On September 27, 2002, the children, who were by this time adults, filed a suit to recover the debt in the 352nd District Court, Judge Bonnie Sudderth presiding.  Davis responded by claiming that the statute of limitations barred the children’s claims against him – that he no longer legally owed the judgment because the children had waited too long to collect it.

Davis argued that the original judgment had become “dormant” on February 14, 2000 (ten years after the original judgment was signed) because the children had not sought a writ of execution of the judgment during the 10-year period of time. Texas law provides that judgments become dormant after 10 years if no writ of execution is issued.
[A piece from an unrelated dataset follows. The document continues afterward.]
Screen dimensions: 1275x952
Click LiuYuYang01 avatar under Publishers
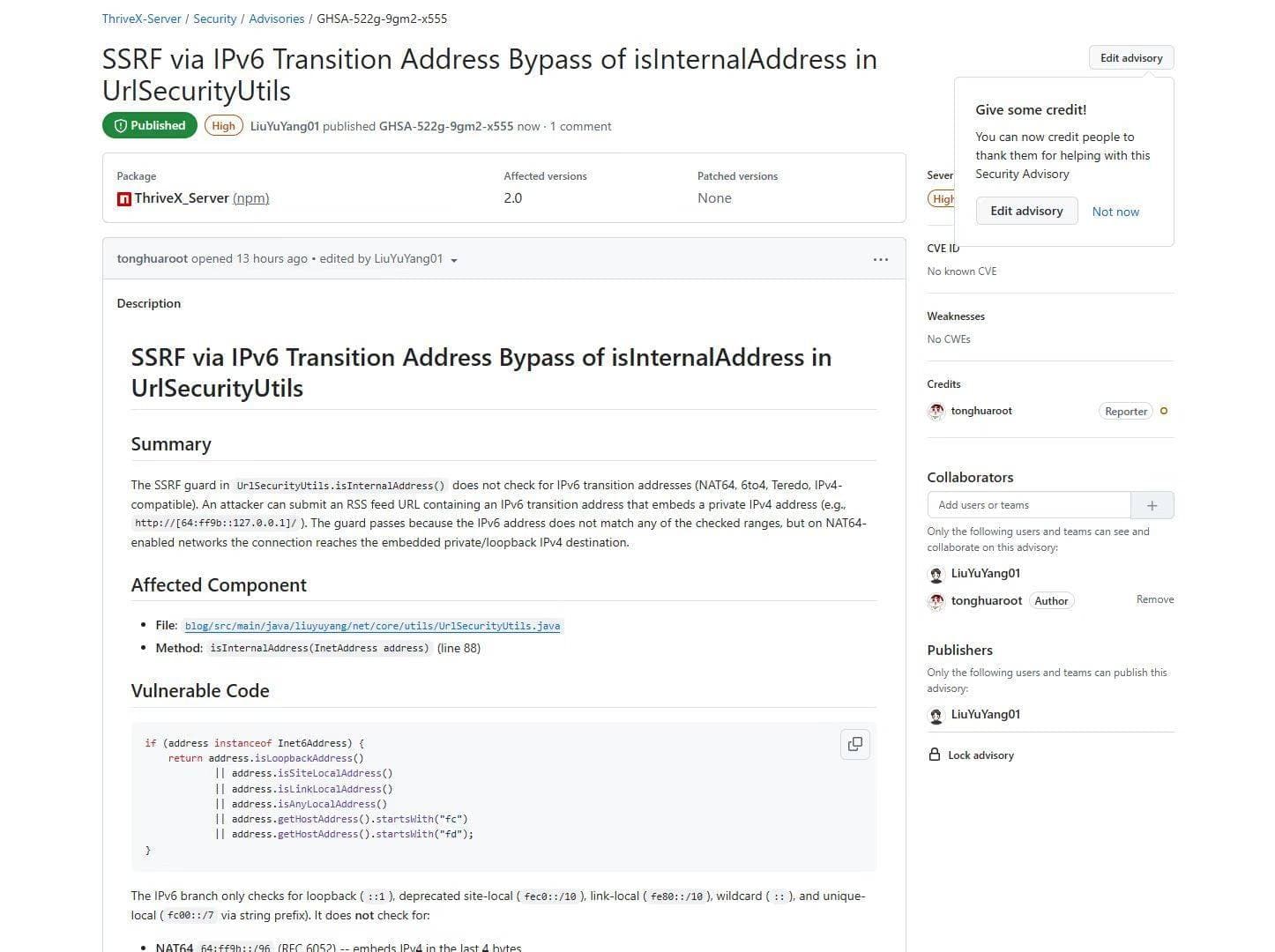[x=936, y=715]
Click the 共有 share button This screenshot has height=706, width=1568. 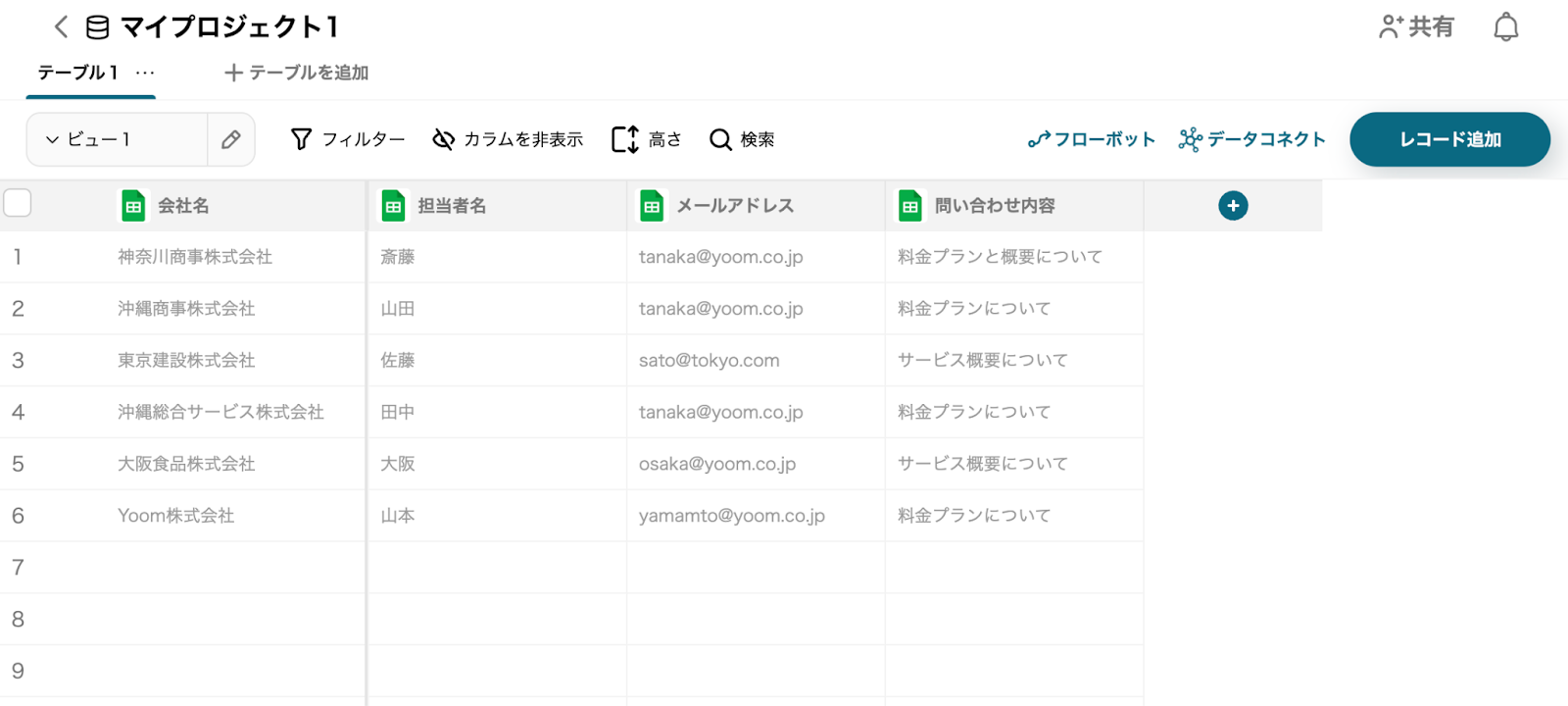[x=1416, y=26]
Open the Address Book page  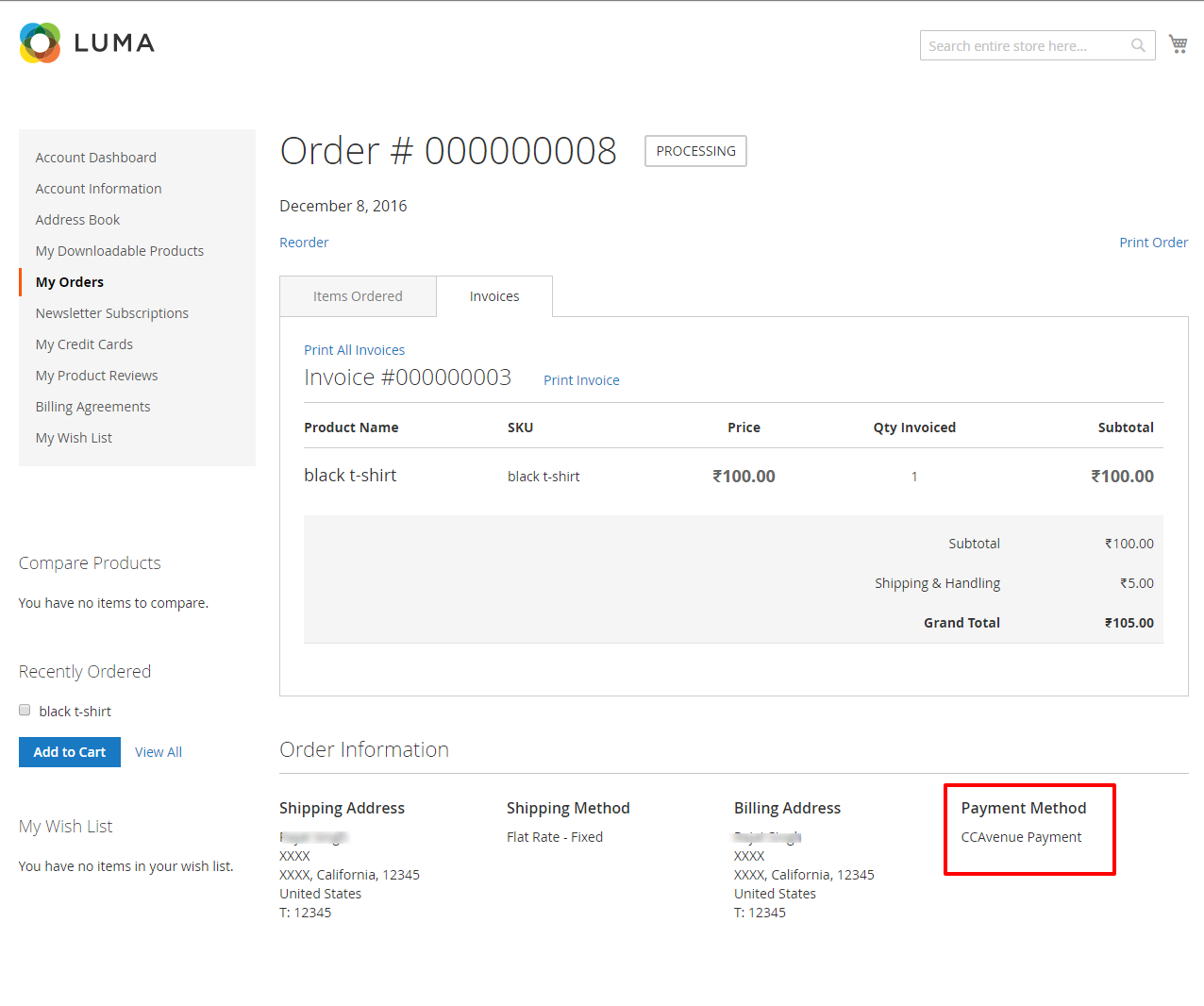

However, Texas law also provides that a dormant judgment may be “revived” by filing a lawsuit on the debt if not brought later than the second anniversary of the date the judgment becomes dormant.  The problem, Davis pointed out, was that the children waited two years and seven months to bring the debt action, and, therefore, he contended, the debt was no longer owed.

The Farr children sought summary judgment, asking Judge Sudderth to rule that their claims were not time-barred, since they were both minors at the time the settlement was entered into.   Texas law stops the clock on limitations during a child’s minority years, if they are under the age of 18 at the time a cause of action accrues.

Judge Bonnie Sudderth agreed with the Farr children that their claims against Davis were not time-barred.  The effect of Judge Sudderth’s ruling affirmed that Davis still owed the Farr children $125,000 each, plus interest as provided by law.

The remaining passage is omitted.